(SOURCE RECORDS Opens)

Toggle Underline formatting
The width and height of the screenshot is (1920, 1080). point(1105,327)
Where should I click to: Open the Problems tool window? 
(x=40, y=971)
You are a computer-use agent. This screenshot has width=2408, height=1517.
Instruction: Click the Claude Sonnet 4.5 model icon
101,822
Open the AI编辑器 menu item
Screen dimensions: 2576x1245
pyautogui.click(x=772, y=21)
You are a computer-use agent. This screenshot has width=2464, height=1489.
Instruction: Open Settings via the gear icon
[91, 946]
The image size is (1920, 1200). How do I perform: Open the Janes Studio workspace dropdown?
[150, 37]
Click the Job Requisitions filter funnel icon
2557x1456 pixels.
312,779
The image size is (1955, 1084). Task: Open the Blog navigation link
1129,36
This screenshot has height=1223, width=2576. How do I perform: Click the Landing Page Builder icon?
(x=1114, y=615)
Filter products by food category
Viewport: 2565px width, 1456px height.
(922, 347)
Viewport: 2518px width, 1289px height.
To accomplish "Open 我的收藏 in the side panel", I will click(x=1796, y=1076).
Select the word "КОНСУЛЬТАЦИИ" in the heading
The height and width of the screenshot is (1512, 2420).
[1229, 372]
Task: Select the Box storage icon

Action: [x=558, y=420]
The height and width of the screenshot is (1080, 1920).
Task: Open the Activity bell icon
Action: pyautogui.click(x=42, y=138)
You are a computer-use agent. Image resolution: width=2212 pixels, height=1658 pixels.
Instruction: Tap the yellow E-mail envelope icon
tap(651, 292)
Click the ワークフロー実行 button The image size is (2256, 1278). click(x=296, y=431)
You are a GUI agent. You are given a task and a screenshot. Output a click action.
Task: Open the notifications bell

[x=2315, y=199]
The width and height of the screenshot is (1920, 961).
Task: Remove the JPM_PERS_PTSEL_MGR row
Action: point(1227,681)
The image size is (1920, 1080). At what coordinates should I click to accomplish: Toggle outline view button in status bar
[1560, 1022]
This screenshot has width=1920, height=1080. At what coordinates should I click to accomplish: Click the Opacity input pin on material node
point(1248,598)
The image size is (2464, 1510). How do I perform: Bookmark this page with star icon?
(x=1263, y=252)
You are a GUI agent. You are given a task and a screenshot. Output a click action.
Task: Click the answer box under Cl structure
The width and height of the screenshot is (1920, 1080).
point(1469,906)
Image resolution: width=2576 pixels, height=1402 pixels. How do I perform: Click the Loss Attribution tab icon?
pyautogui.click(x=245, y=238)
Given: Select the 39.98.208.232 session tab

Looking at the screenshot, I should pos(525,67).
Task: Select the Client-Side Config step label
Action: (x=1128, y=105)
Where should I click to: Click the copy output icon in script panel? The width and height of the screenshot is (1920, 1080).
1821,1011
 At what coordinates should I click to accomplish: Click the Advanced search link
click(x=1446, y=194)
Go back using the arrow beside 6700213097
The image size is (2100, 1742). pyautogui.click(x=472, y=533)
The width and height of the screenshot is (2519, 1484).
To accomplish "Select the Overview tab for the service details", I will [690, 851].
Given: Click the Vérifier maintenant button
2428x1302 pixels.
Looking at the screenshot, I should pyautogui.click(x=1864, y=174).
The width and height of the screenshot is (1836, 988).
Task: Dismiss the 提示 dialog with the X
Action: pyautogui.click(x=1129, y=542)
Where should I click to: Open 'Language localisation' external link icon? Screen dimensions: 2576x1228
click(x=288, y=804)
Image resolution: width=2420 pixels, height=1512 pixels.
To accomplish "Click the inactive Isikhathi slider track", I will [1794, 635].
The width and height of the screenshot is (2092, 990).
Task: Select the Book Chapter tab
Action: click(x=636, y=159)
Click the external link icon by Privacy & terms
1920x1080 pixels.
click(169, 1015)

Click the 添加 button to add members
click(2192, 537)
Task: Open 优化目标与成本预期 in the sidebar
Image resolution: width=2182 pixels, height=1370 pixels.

(SOURCE RECORDS Closes)

INSTRUCTIONS FOR THE TASK
What should come out is the exact run of lines from the one holding "Task: Open 优化目标与成本预期 in the sidebar" through the end of the records above, and nothing besides.

SOLUTION TO THE EXERCISE
Task: Open 优化目标与成本预期 in the sidebar
Image resolution: width=2182 pixels, height=1370 pixels.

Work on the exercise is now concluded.